Not his speed -- everyone could see, in plain view, the speed that made Graham a state sprint champion at Wakefield High. What O'Brien saw couldn't be measured by a stopwatch or scale.
"Right away, you could see he had a confidence about himself," O'Brien said.
Graham is building that kind of confidence in his coaches as well. He has emerged as State's most dangerous big-play threat on special teams and moved up the depth chart at receiver.
With the Wolfpack 2-4 and still looking for its first ACC win going into Thursday night's game against Florida State, Graham has been one of the bright spots of the season -- even though he's often been more of a blur.
In the process, he's redeeming a family name sullied by one of the biggest scandals in sports. With every touchdown, he builds his own legacy as a college football player and distances himself from the legacy of his father, disgraced track coach Trevor Graham.
"I kind of take it like I have something to prove," T.J. Graham said. "You can't stop us, the Grahams. You can say what you want to say."
After coaching drug-fueled champions such as Marion Jones, Tim Montgomery and Justin Gatlin, Trevor Graham was convicted in May of lying to federal investigators in the BALCO steroids case.
He was banned from track for life by the U.S. Anti-Doping Agency and is to be sentenced Oct. 21 in U.S. District Court in San Francisco. He could face five years in prison and a $250,000 fine. (Late Tuesday, prosecutors urged a judge to send him to prison for 10 months; Graham's lawyer asked for probation.)
Two years ago, as a junior at Wakefield, T.J. Graham fervently defended his father, who had yet to go to trial. Now, even after the conviction, he hasn't wavered.

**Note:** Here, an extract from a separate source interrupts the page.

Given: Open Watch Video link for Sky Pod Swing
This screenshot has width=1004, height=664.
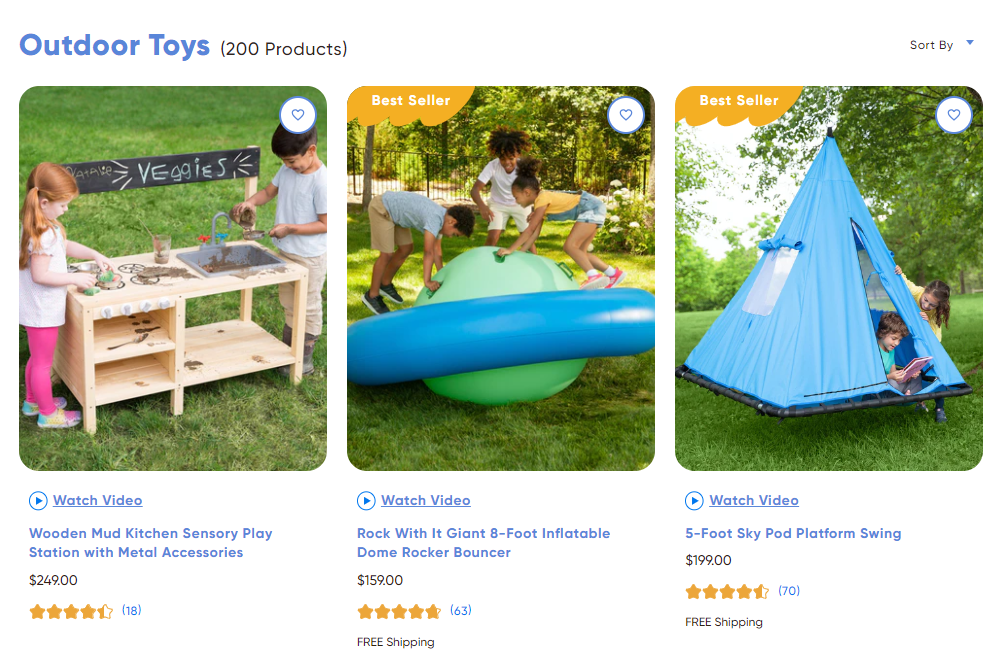Looking at the screenshot, I should click(x=754, y=500).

"He's like my best friend," T.J. Graham said. "I didn't have a brother, so he's like my brother, my friend, but also my dad. He's my biggest role model. People can say whatever they want to say, but knowing the truth and knowing everything, it makes him the strongest man I've ever seen."

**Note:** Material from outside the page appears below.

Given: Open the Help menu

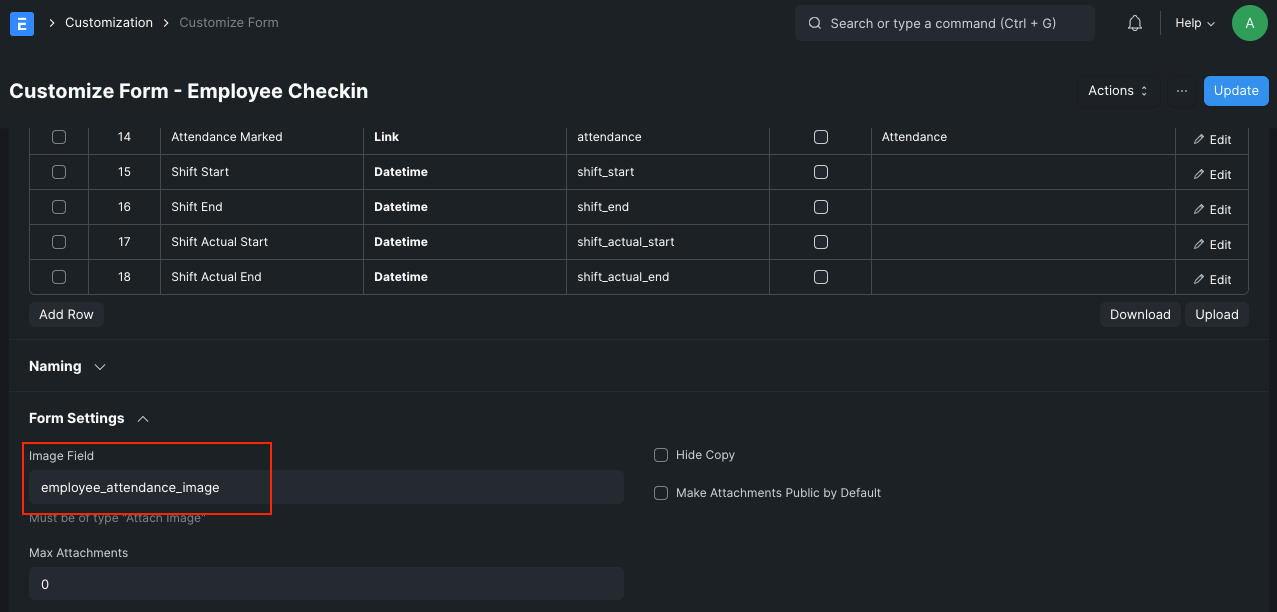Looking at the screenshot, I should [x=1193, y=22].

Still, it's interesting that T.J. Graham is using his speed so effectively in a sport other than the one that made his father famous (Trevor Graham won a silver medal in Seoul in 1988) before it made him infamous.

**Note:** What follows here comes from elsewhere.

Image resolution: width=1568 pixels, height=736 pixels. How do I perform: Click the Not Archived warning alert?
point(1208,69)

Coming out of Wakefield, Graham could have written his own ticket in track. In football, he was only mildly recruited as a junior and made an early verbal commitment to N.C. State before catching nine passes as a senior. It wasn't an overwhelming football resume.
But season-ending injuries to Toney Baker and Donald Bowens this fall opened opportunities for Graham to play right away as a receiver and a returner, and he has made the most of his chances.
One of only two State receivers to catch a pass in every game, Graham leads the nation in kick return yardage with 628 (which has something to do with how often State's opponents have been kicking off) and leads the ACC with a 28.6-yard average (which has more to do with Graham's speed).
In State's 38-31 loss to Boston College on Oct. 4, Graham followed a 60-yard return with a 100-yard touchdown return to keep the Wolfpack in the game.
"He's a real threat," receiver Jarvis Williams said. "Hopefully, we can still get some balls kicked to him."
It's a long way from the first time most State fans noticed him, when he dropped what could have been a touchdown pass in the opening-night loss to South Carolina.
On the bench, Graham was stunned -- dazed, even. But he also realized that with his speed, any play could be a touchdown. Any play could be the difference in a game. Since then, he has put that lesson to good effect.
Few saw this kind of early success coming. Few, that is, except Graham himself.
"I'm not surprised that I got to play," Graham said. "I'm just kind of disappointed. I thought college football was going to be a lot harder to be, I guess, productive in, you know? Other than that, that's the only surprise that I've had."